A cult icon is examined in ‘Street Poison’

Advertisement

Robert Beck, aka Iceberg Slim, in terms of his impact on shaping our global cultural landscape, is probably now as essential reading as William Shakespeare.

—Scottish novelist Irvine Walsh

As looters torched businesses across South Los Angeles in late April of 1992, a 73-year-old man lay on his deathbed in Culver City’s Brotman Medical Center across town. In a sense it was appropriate timing for the man, officially listed as Robert Beck, to leave this life, as he’d been born a few months prior to another historic ethnic insurrection, the Chicago Race Riot of 1919, under the name Robert Lee Moppins (or Maupin) Jr.

In the interim, he had adopted various personas during the course of his life as a dutiful son of the Black middle class, indifferent college student, wayward delinquent, and peddler of human flesh under the moniker Cavanaugh Slim. In his most famous iteration, he eventually became a writer of crime fiction under a pen name the world became familiar with—Iceberg Slim.

While literature professor Justin Gifford’s passion for African American ‘pulp’ literature was previously covered in Our Weekly, (10-24-13), in his second book, “Street Poison,” he mounts a biography of the foremost author of the genre, Beck.

Beck or ‘Slim’ blamed his wayward youth on his conflicted relationship with his mother, who bestowed him with creature comforts, but then warped his perspective towards womanhood, when she abandoned his beloved step-father (who provided their stability) for a smooth- tongued gigolo. His psyche permanently twisted, Beck would spend the rest of his life seeking out parental figures of both genders, but unfortunately all of them mentored him in the illicit lifestyle of the Mid-western ghettos that shaped him.
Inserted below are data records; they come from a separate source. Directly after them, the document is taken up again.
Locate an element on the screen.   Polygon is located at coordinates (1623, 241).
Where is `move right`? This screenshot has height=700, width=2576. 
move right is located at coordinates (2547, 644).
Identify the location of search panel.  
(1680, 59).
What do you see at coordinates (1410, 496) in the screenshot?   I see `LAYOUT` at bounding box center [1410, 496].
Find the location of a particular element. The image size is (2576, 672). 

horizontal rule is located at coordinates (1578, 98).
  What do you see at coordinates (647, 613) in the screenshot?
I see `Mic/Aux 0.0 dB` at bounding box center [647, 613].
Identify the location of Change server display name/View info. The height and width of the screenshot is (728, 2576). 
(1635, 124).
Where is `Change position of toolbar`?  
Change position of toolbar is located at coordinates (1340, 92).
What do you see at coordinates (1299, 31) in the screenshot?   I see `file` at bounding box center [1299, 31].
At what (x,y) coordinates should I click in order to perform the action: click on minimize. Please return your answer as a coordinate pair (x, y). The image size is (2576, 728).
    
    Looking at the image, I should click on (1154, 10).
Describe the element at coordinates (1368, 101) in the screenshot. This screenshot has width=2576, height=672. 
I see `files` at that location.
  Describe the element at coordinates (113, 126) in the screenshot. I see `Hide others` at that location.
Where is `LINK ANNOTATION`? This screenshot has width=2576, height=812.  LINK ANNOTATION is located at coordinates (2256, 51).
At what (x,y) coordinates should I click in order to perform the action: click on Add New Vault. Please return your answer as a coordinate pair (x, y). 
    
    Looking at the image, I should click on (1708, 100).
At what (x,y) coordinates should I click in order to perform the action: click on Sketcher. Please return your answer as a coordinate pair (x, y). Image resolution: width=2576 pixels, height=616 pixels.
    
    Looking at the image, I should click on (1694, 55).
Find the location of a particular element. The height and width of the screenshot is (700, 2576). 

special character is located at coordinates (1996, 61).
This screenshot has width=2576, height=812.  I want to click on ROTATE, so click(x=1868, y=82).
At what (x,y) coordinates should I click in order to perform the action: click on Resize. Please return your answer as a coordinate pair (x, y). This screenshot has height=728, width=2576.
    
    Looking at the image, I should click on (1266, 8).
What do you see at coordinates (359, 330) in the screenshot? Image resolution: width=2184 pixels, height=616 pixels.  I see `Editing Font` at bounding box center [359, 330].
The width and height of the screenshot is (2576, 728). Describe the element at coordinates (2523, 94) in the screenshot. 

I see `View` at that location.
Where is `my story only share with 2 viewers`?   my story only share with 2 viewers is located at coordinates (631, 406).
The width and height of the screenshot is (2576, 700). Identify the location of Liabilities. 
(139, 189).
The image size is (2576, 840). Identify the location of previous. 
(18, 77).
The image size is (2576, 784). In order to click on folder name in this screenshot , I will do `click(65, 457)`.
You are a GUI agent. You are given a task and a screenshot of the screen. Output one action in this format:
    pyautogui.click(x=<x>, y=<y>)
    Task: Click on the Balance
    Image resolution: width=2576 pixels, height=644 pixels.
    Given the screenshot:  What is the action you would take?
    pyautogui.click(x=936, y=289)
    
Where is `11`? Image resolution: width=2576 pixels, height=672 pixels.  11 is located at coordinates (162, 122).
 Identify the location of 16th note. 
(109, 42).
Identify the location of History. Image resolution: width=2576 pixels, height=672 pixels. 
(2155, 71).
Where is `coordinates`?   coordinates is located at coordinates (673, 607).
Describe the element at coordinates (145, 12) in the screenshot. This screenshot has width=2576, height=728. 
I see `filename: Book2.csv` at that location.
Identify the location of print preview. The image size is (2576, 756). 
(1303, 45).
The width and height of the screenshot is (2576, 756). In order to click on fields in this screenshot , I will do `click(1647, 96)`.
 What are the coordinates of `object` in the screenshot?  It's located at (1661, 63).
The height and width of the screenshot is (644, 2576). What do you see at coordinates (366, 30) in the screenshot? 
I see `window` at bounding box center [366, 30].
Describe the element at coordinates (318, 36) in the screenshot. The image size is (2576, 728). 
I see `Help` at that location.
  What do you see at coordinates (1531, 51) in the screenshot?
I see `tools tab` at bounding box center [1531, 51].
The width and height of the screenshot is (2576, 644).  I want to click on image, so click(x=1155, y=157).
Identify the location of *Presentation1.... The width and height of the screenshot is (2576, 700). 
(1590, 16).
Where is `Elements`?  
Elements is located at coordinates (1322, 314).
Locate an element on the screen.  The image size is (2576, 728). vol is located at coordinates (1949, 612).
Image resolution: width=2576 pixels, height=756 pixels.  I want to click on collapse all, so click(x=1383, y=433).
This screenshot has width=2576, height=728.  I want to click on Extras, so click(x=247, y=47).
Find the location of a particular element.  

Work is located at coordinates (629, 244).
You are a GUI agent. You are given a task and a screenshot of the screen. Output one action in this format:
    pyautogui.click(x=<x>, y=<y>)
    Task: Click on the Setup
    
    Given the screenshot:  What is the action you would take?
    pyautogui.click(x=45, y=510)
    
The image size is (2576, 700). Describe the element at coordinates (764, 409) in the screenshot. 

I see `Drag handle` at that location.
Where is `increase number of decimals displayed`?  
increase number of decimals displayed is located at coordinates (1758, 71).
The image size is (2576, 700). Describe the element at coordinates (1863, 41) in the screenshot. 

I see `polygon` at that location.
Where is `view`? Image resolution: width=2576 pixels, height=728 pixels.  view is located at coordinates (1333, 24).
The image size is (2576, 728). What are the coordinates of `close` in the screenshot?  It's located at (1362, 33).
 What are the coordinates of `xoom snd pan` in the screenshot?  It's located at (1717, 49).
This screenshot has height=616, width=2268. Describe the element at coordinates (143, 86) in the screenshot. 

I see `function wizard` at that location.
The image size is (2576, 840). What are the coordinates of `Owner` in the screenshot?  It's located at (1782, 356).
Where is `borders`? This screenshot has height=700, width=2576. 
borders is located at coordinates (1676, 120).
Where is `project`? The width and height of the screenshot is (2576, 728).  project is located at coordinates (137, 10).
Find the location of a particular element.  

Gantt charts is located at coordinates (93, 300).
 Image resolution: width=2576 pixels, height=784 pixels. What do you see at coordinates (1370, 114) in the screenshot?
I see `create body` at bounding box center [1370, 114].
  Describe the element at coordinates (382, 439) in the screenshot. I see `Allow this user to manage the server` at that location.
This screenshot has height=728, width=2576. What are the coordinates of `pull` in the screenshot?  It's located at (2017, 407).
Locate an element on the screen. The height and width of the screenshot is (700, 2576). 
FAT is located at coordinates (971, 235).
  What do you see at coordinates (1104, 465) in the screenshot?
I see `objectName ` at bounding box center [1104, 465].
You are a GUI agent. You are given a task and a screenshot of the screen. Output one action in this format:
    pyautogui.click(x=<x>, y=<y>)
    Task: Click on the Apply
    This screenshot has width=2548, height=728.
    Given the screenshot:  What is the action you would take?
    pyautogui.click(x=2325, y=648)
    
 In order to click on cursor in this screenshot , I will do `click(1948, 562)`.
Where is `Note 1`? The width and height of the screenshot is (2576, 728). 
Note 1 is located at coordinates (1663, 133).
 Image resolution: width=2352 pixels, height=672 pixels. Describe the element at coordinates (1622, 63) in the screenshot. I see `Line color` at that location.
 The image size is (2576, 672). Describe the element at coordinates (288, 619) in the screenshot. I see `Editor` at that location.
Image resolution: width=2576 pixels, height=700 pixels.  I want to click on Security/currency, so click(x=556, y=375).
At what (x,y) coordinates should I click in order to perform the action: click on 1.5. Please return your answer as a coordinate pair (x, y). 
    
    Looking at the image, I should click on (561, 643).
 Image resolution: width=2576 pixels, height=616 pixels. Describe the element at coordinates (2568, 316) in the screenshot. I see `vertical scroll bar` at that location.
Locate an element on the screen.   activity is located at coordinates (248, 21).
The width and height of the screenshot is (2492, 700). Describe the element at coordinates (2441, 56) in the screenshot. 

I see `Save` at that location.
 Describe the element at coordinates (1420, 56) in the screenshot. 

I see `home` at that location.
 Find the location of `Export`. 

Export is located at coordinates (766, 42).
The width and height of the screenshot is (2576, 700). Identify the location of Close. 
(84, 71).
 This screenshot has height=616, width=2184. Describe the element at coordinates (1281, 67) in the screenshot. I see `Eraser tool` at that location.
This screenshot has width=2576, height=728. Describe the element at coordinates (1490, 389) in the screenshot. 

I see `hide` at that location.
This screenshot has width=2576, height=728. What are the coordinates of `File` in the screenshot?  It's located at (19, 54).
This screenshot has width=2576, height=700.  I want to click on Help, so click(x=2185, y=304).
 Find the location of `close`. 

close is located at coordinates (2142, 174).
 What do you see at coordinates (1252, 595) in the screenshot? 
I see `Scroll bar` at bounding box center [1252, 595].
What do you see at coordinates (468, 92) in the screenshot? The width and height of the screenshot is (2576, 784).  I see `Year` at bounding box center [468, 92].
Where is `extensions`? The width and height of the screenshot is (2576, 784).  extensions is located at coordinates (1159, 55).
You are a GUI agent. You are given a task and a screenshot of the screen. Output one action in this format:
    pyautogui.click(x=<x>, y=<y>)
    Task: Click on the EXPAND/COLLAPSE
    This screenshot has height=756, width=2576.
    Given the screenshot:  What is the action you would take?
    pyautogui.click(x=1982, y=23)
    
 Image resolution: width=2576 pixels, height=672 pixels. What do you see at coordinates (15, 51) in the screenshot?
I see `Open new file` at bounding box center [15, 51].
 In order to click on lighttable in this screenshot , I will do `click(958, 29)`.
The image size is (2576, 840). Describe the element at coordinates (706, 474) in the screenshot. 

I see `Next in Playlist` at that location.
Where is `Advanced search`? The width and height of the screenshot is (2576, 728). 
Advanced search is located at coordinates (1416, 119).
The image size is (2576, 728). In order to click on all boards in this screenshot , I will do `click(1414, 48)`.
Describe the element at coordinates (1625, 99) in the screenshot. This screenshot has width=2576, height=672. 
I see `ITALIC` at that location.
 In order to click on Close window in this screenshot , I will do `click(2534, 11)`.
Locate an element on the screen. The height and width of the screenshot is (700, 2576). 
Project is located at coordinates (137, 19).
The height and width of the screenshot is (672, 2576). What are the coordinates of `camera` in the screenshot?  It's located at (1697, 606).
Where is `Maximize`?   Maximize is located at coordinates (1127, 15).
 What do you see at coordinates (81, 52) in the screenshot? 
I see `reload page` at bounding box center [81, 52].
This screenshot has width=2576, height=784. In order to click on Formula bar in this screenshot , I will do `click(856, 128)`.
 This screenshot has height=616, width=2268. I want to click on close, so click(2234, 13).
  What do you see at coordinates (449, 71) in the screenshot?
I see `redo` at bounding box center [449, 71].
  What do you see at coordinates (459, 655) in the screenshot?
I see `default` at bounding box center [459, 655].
A series of prison sentences provided the epiphany that pimping was not a suitable vocation for a middle-aged man, so in the 1960s he embraced the “square life” completed with the trappings of family responsibility and set out to become a writer.

The result was “Pimp: The Story of My Life.” An instant success, it was followed in turn by titles like “Trick Baby,” “Mama Black Widow,” and “Long White Con,” all of which chronicled the brutality of the inner city underworld.

In an ironic turn of events, the man who exploited hundreds of women in his pandering career was himself taken advantage of by the publishing entity that “pushed” his books. In spite of his selling millions of copies and translations into multiple languages, his later years were marred by financial hardship.

However, this did not impede his worldwide influence. A major inspiration for the Blaxploitation film craze of the 1970s, he’s achieved his greatest acclaim within the hip hop/rap culture, with his work being praised by the likes of Ice Cube and Ice T. Scottish writer Irvine Walsh even acknowledged Beck’s impact on his career and novels like “Trainspotting.” Finally, boxer Mike Tyson, who came to regard Robert Beck as a surrogate father, spent $25,000 to have the destitute writer buried in Glendale’s Forest Lawn mortuary.

“Street Poison: The Biography of Iceberg Slim” By Justin Gifford, Doubleday (August 4, 2015). Lists for $26.95 ($14.11 on Amazon).